[Collected data entries]
* * * * *
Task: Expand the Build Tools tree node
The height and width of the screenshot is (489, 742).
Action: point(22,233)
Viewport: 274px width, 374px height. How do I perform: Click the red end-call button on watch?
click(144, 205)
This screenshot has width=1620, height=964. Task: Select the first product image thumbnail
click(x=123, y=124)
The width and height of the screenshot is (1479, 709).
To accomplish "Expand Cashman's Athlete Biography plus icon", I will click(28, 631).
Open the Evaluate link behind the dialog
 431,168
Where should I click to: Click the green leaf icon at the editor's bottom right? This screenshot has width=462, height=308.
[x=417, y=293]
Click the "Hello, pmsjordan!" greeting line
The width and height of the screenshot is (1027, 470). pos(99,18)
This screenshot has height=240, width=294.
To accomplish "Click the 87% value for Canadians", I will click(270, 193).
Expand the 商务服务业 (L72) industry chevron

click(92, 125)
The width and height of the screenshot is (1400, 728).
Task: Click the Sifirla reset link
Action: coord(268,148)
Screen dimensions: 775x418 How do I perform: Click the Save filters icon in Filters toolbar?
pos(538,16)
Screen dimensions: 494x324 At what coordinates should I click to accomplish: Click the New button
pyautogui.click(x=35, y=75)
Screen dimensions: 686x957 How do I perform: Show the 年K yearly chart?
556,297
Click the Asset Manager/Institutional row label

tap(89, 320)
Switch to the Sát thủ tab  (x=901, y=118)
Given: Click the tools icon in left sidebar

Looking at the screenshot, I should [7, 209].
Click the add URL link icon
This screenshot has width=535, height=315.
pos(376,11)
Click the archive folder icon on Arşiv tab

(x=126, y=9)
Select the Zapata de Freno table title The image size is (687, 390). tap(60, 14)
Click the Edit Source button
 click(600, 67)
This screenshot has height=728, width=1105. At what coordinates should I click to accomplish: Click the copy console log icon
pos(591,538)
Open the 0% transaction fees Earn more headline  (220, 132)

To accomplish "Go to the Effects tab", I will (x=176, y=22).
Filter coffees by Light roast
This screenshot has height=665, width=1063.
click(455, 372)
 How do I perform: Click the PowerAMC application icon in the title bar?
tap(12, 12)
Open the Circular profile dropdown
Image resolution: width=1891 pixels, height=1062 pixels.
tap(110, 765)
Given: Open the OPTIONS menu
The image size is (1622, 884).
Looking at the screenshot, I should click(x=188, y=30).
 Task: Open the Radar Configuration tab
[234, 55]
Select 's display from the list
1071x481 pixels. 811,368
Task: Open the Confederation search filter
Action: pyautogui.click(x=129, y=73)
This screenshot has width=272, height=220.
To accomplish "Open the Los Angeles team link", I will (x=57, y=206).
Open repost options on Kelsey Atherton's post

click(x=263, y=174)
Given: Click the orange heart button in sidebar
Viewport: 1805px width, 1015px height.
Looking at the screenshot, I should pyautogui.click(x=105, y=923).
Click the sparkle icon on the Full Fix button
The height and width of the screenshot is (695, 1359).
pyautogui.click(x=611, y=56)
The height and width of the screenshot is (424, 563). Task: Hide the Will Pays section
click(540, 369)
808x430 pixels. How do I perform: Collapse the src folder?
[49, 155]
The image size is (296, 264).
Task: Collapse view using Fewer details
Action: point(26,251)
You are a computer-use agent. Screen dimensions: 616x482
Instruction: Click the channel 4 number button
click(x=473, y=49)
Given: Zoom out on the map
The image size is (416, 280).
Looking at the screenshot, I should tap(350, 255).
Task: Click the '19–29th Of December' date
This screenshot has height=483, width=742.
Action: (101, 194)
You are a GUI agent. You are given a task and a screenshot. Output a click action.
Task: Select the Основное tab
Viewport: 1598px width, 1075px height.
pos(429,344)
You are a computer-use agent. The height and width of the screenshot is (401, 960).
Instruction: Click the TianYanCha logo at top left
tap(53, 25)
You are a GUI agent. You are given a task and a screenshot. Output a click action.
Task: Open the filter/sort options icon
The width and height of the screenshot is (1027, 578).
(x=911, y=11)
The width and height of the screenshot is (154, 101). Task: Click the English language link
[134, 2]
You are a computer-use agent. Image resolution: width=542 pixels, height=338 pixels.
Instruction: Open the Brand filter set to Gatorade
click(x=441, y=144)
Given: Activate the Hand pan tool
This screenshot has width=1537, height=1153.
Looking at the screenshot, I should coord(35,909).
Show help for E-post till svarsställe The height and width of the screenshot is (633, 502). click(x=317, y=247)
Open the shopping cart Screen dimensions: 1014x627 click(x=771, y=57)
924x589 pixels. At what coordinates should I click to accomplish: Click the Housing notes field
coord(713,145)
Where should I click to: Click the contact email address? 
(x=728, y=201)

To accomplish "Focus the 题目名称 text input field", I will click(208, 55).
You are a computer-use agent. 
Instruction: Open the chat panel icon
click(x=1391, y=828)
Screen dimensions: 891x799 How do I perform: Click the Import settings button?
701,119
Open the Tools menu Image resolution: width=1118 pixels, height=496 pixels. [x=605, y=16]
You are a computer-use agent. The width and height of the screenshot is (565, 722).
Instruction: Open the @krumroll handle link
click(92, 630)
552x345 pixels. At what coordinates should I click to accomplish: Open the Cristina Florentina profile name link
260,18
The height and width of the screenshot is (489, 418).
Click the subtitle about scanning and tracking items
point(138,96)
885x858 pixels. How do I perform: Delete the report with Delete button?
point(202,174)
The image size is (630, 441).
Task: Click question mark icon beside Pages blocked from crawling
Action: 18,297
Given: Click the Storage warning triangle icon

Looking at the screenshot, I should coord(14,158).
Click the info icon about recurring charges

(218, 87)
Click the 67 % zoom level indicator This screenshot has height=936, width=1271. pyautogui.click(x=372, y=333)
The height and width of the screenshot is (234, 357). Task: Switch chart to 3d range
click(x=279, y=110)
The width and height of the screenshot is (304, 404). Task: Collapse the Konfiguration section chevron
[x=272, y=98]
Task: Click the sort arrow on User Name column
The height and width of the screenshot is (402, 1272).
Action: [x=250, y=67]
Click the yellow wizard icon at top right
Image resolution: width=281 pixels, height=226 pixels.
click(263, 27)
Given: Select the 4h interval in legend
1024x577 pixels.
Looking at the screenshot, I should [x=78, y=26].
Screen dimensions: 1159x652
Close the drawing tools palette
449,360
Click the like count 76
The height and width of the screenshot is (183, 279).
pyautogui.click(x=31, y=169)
* * * * *
Render the lines from the start of the rows up to and including the line with "click(x=123, y=124)" as a Markdown table with two columns, Number and Content. Leave out any blank lines.

| Number | Content |
|---|---|
| 1 | Task: Expand the Build Tools tree node |
| 2 | The height and width of the screenshot is (489, 742). |
| 3 | Action: point(22,233) |
| 4 | Viewport: 274px width, 374px height. How do I perform: Click the red end-call button on watch? |
| 5 | click(144, 205) |
| 6 | This screenshot has width=1620, height=964. Task: Select the first product image thumbnail |
| 7 | click(x=123, y=124) |